### Task instructions
Each entry that follows should be written again verbatim.

(Source data)
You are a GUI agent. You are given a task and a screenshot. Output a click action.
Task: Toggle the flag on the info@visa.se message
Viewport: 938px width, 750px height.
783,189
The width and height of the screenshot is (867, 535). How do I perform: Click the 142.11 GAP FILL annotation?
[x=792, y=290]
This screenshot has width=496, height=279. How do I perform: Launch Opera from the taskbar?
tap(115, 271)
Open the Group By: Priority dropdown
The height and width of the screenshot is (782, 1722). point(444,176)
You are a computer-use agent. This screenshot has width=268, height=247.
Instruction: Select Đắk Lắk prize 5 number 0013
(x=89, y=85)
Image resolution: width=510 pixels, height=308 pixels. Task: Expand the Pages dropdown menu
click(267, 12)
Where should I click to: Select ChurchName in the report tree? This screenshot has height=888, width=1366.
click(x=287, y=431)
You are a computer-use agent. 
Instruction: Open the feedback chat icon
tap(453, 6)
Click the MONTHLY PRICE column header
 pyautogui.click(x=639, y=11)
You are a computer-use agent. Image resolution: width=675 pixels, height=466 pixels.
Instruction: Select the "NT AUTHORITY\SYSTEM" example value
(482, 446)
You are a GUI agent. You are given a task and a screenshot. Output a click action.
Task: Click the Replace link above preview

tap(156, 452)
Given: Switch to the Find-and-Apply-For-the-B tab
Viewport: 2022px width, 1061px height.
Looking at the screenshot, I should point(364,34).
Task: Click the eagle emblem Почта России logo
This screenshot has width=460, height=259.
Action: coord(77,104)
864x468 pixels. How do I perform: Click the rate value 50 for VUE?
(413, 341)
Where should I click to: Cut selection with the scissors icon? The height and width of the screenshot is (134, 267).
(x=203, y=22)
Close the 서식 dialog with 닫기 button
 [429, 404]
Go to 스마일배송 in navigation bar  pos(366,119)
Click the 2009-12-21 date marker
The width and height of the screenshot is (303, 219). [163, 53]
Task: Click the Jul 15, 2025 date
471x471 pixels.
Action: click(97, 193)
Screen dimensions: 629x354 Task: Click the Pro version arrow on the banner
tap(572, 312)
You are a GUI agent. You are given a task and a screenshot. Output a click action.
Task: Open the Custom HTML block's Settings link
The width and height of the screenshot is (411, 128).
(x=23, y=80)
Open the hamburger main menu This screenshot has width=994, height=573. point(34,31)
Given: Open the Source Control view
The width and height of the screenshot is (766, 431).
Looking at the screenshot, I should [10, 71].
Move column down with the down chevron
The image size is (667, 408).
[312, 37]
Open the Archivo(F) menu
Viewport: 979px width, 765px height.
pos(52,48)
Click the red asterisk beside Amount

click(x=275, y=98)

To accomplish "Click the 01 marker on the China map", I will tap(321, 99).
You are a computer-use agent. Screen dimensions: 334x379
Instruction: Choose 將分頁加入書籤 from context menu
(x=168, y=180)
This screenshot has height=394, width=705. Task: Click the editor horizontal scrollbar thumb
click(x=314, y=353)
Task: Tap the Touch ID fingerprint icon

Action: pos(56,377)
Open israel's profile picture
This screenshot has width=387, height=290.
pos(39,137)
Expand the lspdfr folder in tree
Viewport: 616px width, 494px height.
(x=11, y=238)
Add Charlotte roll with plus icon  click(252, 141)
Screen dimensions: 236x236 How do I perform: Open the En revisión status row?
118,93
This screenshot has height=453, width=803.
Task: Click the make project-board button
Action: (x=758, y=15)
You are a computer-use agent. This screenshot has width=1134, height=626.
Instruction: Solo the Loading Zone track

### Response area
You are a GUI agent. You are given a task and a screenshot. Output a click action.
Task: Toggle the flag on the info@visa.se message
Viewport: 938px width, 750px height.
783,189
The width and height of the screenshot is (867, 535). How do I perform: Click the 142.11 GAP FILL annotation?
[x=792, y=290]
This screenshot has width=496, height=279. How do I perform: Launch Opera from the taskbar?
tap(115, 271)
Open the Group By: Priority dropdown
The height and width of the screenshot is (782, 1722). point(444,176)
You are a computer-use agent. This screenshot has width=268, height=247.
Instruction: Select Đắk Lắk prize 5 number 0013
(x=89, y=85)
Image resolution: width=510 pixels, height=308 pixels. Task: Expand the Pages dropdown menu
click(267, 12)
Where should I click to: Select ChurchName in the report tree? This screenshot has height=888, width=1366.
click(x=287, y=431)
You are a computer-use agent. 
Instruction: Open the feedback chat icon
tap(453, 6)
Click the MONTHLY PRICE column header
 pyautogui.click(x=639, y=11)
You are a computer-use agent. Image resolution: width=675 pixels, height=466 pixels.
Instruction: Select the "NT AUTHORITY\SYSTEM" example value
(482, 446)
You are a GUI agent. You are given a task and a screenshot. Output a click action.
Task: Click the Replace link above preview

tap(156, 452)
Given: Switch to the Find-and-Apply-For-the-B tab
Viewport: 2022px width, 1061px height.
Looking at the screenshot, I should point(364,34).
Task: Click the eagle emblem Почта России logo
This screenshot has width=460, height=259.
Action: coord(77,104)
864x468 pixels. How do I perform: Click the rate value 50 for VUE?
(413, 341)
Where should I click to: Cut selection with the scissors icon? The height and width of the screenshot is (134, 267).
(x=203, y=22)
Close the 서식 dialog with 닫기 button
 [429, 404]
Go to 스마일배송 in navigation bar  pos(366,119)
Click the 2009-12-21 date marker
The width and height of the screenshot is (303, 219). [163, 53]
Task: Click the Jul 15, 2025 date
471x471 pixels.
Action: click(97, 193)
Screen dimensions: 629x354 Task: Click the Pro version arrow on the banner
tap(572, 312)
You are a GUI agent. You are given a task and a screenshot. Output a click action.
Task: Open the Custom HTML block's Settings link
The width and height of the screenshot is (411, 128).
(x=23, y=80)
Open the hamburger main menu This screenshot has width=994, height=573. point(34,31)
Given: Open the Source Control view
The width and height of the screenshot is (766, 431).
Looking at the screenshot, I should [10, 71].
Move column down with the down chevron
The image size is (667, 408).
[312, 37]
Open the Archivo(F) menu
Viewport: 979px width, 765px height.
pos(52,48)
Click the red asterisk beside Amount

click(x=275, y=98)

To accomplish "Click the 01 marker on the China map", I will tap(321, 99).
You are a computer-use agent. Screen dimensions: 334x379
Instruction: Choose 將分頁加入書籤 from context menu
(x=168, y=180)
This screenshot has height=394, width=705. Task: Click the editor horizontal scrollbar thumb
click(x=314, y=353)
Task: Tap the Touch ID fingerprint icon

Action: pos(56,377)
Open israel's profile picture
This screenshot has width=387, height=290.
pos(39,137)
Expand the lspdfr folder in tree
Viewport: 616px width, 494px height.
(x=11, y=238)
Add Charlotte roll with plus icon  click(252, 141)
Screen dimensions: 236x236 How do I perform: Open the En revisión status row?
118,93
This screenshot has height=453, width=803.
Task: Click the make project-board button
Action: (x=758, y=15)
You are a computer-use agent. This screenshot has width=1134, height=626.
Instruction: Solo the Loading Zone track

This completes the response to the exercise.